TASKS TO COMPLETE:
A. Print, without any change, the part of the Harpe Brothers passage that opens with the words containing "Don’t think just" and closes with "it’s the opposite.".
B. Render this sentence from the Harpe Brothers passage in Spanish: "This is the story of the Harpe Brothers, America’s first serial killers."
C. Carry the Harpe Brothers passage forward from the point where it stops.

The Harpe Brothers: America’s First Serial Killers
In the chaos following the American Revolutionary War, a pair of bandits known as the Harpe Brothers went on a vicious killing spree across the frontier. They are now considered the first serial killers in America.
Now, the Mason gang could be ruthless, but even they were shocked by the Harpes’ actions. The gang asked them to leave after they got into a habit of taking travelers to the top of the bluff, stripping them naked, and then throwing them off.
Legend says that after his head was placed in the tree, a witch removed the skull, ground it into powder, and used it as a healing potion for a relative. When travelers retold the story, they swore they could hear laughter coming from the nearby bushes and trees.
Near Dixon, Kentucky is a junction in the road where US Highway 41 meets State Highway 56. It’s labeled on the map at Harpe’s Head Road State Historic Site.
It’s name hints at one of the most notorious crime sprees in US history, bred from the very war that created the country as we know it.
This is the story of the Harpe Brothers, America’s first serial killers.
Before we begin, I want to give a quick warning that we’re going to talk about some pretty nasty stuff in this video. In fact, it’ll be a miracle if this video doesn’t get demonetized.
Don’t think just because we’re talking about historical events that it’s somehow tamer or more sanitized because it was a “simpler time”. If anything, it’s the opposite.

DATA RECORDS:

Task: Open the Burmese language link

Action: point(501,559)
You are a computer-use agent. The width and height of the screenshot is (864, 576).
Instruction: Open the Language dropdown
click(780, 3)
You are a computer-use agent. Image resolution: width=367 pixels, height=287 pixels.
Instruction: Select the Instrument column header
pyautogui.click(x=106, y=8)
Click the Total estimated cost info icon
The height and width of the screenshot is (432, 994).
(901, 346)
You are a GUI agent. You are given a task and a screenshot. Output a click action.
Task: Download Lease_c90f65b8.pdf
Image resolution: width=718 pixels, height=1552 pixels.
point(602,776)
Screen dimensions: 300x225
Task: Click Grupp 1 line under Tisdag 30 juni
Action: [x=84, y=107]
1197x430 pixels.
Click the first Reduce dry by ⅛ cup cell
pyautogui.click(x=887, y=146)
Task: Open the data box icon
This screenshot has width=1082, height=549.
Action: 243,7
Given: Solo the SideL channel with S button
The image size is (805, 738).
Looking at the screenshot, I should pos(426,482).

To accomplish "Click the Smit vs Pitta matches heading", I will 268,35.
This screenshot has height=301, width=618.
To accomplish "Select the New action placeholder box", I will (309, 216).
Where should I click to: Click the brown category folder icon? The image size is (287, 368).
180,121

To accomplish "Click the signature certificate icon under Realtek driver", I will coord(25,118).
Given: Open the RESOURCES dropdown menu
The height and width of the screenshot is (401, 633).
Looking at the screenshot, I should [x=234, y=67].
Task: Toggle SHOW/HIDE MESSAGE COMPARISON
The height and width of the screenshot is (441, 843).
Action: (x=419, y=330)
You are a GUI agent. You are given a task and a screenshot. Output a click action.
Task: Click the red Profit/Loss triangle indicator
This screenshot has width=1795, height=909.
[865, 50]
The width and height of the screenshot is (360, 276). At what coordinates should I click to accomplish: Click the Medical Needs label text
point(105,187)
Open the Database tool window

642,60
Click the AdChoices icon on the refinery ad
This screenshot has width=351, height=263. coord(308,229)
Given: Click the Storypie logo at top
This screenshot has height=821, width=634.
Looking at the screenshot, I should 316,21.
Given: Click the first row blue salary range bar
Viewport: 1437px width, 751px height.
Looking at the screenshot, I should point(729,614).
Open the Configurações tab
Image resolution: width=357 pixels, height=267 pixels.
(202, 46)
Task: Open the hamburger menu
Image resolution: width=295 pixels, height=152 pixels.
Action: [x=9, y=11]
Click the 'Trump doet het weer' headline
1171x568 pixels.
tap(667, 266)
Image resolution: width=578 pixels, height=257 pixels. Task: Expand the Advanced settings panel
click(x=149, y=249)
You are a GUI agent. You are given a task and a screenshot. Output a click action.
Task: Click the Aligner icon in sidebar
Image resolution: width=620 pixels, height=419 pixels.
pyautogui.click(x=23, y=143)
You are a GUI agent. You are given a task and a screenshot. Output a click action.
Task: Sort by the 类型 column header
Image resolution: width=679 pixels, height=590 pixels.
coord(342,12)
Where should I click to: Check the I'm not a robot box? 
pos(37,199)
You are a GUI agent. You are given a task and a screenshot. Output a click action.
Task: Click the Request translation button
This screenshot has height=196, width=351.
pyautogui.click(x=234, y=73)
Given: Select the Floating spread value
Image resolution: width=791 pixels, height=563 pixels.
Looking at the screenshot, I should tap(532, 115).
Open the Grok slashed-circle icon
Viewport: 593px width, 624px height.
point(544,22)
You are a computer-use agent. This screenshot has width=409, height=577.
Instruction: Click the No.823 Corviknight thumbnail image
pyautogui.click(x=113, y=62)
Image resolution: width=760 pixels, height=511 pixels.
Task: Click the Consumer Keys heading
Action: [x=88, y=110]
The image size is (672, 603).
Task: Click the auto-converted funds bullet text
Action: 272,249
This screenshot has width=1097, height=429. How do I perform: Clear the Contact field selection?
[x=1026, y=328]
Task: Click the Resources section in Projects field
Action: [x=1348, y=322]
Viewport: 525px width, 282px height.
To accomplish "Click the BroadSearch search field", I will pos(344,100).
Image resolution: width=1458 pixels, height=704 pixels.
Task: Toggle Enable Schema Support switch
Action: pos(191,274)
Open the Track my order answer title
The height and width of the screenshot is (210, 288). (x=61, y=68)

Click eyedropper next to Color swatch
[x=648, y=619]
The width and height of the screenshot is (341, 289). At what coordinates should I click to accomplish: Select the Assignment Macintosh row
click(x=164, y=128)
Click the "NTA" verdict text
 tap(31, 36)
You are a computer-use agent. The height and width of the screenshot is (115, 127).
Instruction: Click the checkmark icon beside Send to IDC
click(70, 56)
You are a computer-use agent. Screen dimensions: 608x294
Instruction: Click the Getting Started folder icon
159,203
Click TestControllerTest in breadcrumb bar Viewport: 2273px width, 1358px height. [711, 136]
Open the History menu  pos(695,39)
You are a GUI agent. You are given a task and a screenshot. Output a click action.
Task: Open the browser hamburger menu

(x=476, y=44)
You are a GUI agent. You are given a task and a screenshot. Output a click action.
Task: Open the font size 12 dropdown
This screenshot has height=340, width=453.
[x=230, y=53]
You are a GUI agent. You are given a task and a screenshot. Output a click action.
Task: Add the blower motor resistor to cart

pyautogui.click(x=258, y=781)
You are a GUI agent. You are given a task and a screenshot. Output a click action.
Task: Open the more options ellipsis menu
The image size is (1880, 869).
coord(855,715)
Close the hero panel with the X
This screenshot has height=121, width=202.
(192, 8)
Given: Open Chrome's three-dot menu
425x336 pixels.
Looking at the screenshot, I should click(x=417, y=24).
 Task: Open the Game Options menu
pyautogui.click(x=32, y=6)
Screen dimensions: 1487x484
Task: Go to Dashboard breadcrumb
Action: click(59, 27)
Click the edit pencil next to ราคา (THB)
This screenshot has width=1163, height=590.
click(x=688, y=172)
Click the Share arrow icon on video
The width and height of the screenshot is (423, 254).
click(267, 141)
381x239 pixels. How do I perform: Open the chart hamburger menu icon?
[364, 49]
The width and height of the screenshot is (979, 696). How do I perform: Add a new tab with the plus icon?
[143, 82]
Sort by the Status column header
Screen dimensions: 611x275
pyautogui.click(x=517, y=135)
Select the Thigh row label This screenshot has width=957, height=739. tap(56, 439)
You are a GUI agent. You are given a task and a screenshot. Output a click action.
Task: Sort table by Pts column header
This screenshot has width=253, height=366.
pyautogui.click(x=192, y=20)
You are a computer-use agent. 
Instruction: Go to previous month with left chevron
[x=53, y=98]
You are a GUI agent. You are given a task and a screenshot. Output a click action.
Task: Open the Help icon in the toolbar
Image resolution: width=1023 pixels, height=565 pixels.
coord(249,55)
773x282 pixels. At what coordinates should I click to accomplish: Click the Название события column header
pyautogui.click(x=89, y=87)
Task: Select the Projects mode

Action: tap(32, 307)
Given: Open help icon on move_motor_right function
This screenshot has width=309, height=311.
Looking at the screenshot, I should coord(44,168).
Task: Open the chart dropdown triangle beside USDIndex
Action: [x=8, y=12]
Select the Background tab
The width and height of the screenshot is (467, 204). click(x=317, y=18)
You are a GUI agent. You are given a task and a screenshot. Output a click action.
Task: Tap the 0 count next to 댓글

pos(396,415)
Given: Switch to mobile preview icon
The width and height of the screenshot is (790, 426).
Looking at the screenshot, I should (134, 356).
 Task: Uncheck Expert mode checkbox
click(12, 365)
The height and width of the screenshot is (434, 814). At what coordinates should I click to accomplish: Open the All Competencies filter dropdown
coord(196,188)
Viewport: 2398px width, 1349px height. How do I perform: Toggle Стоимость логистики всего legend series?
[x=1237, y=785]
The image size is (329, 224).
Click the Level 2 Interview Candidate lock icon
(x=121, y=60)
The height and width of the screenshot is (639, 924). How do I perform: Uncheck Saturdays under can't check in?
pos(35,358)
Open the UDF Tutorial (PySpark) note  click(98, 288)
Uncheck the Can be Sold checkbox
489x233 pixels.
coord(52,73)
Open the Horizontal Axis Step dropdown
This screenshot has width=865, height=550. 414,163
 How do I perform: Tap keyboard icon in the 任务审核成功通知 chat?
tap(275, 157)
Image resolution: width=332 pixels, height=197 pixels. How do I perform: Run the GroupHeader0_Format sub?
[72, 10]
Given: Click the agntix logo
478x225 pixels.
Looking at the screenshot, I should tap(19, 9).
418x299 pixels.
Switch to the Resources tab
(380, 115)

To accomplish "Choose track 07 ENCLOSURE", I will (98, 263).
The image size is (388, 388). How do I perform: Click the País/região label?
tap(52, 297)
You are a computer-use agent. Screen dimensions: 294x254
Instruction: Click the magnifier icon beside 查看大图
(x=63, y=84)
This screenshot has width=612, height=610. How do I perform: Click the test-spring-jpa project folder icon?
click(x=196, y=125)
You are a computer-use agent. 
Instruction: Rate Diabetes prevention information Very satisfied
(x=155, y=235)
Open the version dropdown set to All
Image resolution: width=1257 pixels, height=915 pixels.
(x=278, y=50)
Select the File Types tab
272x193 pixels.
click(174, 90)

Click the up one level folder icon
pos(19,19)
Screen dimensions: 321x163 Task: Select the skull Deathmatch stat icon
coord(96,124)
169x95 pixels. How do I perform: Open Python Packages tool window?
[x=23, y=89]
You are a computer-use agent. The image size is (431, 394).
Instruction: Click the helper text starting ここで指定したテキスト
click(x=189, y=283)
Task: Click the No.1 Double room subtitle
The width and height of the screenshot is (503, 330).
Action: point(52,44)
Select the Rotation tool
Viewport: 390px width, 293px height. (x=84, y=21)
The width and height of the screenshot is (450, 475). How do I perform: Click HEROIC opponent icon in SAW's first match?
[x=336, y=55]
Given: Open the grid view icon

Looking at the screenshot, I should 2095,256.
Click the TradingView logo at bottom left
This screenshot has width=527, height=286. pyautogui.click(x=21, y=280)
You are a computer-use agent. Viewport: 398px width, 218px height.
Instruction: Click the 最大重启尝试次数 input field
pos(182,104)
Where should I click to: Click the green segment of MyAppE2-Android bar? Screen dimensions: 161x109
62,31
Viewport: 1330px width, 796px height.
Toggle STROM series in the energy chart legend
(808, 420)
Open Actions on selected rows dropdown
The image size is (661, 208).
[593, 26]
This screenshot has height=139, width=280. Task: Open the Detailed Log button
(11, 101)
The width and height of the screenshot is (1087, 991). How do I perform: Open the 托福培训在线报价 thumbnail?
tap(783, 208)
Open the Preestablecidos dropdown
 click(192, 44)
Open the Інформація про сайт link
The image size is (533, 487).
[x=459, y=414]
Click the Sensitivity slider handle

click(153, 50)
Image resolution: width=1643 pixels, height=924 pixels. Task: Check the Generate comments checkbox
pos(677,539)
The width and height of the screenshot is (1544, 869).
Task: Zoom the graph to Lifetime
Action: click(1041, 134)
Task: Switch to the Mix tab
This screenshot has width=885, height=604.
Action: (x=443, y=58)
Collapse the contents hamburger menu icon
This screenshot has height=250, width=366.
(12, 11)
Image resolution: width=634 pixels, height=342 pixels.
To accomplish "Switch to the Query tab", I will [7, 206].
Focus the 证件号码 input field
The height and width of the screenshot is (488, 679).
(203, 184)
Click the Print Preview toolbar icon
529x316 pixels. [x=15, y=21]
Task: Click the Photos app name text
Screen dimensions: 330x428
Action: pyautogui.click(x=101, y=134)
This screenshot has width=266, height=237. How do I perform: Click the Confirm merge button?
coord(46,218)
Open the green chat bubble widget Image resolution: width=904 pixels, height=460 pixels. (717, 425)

EXERCISE RESPONSES:
A.
Don’t think just because we’re talking about historical events that it’s somehow tamer or more sanitized because it was a “simpler time”. If anything, it’s the opposite.

B. Esta es la historia de los hermanos Harpe, los primeros asesinos en serie de Estados Unidos.

C.
This may be one of those episodes where you send the kids to the other room. Put a different video on for them – here, I’ll link to a video about smart animals. That’s cute.
They gone? Okay, let’s begin.
First let’s set the scene. It’s the late 1700s. The United States as we know it didn’t exist yet. Tensions between the colonies and the British empire were at an all-time high.
Protests broke out in multiples cities. In 1770, British troops fired on a group of protesters in Boston, killing three on the spot, with two more dying later from their wounds. This came to be known as the Boston Massacre.
Although like most things in history, the word “massacre” is an embellishment. The “peaceful protesters” were more like a drunken mob descending on 9 redcoats who panicked and fired into the crowd.
But still… tension.
Three years later, The Boston Tea Party happened when protestors dumped more than 300 chests of British tea into the harbor to protest the Tea Act.
Which led to the most caffeinated fish of all time.
All of this came to a head when fighting began in Lexington and Concord, setting off the American Revolutionary War in 1775.
But just like the Boston Massacre isn’t quite as one-sided as we were brought up to believe, not everyone in the colonies were on board with the revolution. There were a lot of people who were doing kinda good with the British and wanted to stay with them.
Like think about how divided we are today, they were just as divided but they were actually at war. Acts of violence broke out between neighbors on the the different sides all the time.
This was especially true on the frontier, which at the time was territories like Kentucky and Tennessee.
The idea of “the frontier” is almost more of an abstract concept these days, there’s nothing really like it today to compare it to.
The frontier wasn’t just unsettled, wild land, it was kind-of lawless; every man for himself, there was no authority to turn to if you got in trouble.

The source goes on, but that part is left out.